The definitive decision to bring the shutdowns of reactors 1 and 2 at the Ringhals nuclear power plant forward to the period 2018-2020 will be taken later this year by the board of Ringhals AB.

Vattenfall owns 70.4 per cent of the company, with the rest owned by Eon.

“As soon as the decision has been made, we can begin optimising the operation and maintenance of these reactors on the basis of the new target of shutting them down in the period from 2018 to 2020. Until they have been decommissioned, we will focus fully on power generation with a high level of safety and availability,” says Chairman of the Board of Ringhals AB Torbjörn Wahlborg, who is also Head of Business Area Generation at Vattenfall.

Low electricity prices
Wahlborg points out that the decline in the profitability of nuclear power in Sweden is due to low electricity prices and the nuclear tax.

“Even without a raised output tax we would have taken the decision to bring the shutdowns of Ringhals 1 and 2 forward.”

Shutting these reactors down in 2018-2020 instead of 2025 as previously planned, will have an impact on personnel, both at the nuclear power plant itself and in support functions.

However, Wahlborg adds that those mainly affected will be consultants.

“I have encountered concern and disappointment within the company since we announced our decision. I completely understand this reaction. After all, these are two efficiently operating plants.”

A natural decision
From certain quarters, Vattenfall’s decision has been seen as the nail in the coffin of the discussion about replacement reactors in Sweden. This interpretation is not shared by Torbjörn Wahlborg.

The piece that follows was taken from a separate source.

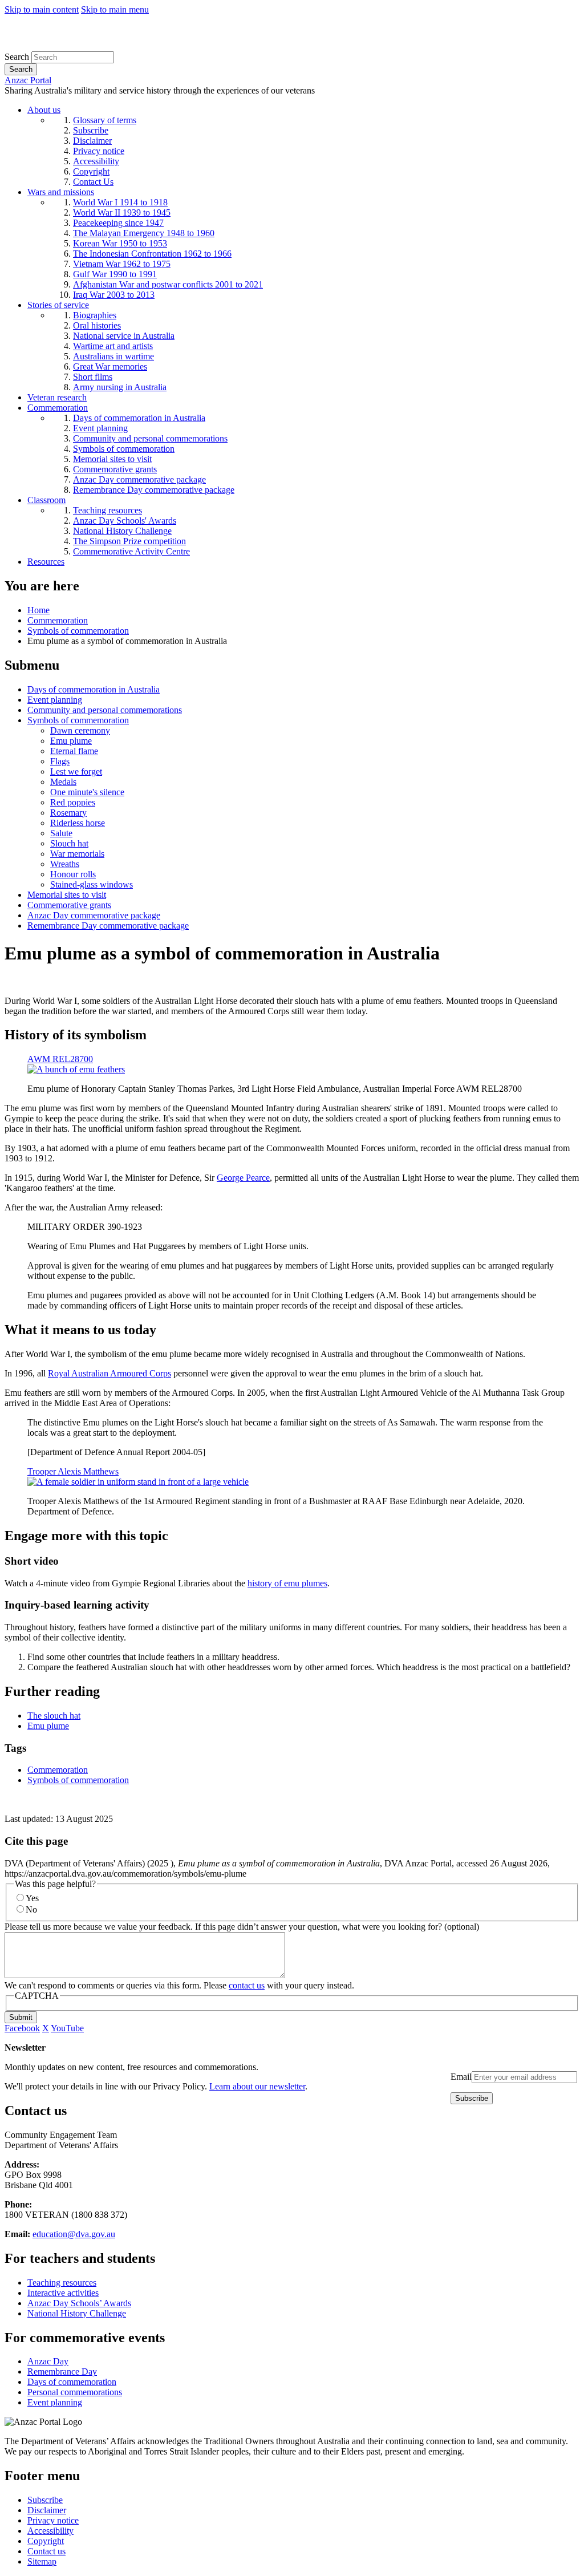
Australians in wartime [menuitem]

“To shut reactors down before they have reached the end of their technical operating life is a decision taken purely on commercial grounds. But it is true that with today’s low electricity prices it would be impossible to build any form of new production capacity without subsidies. However, we should note that there is no need for ten reactors in Sweden in view of the electricity surplus and the ongoing expansion of wind power.”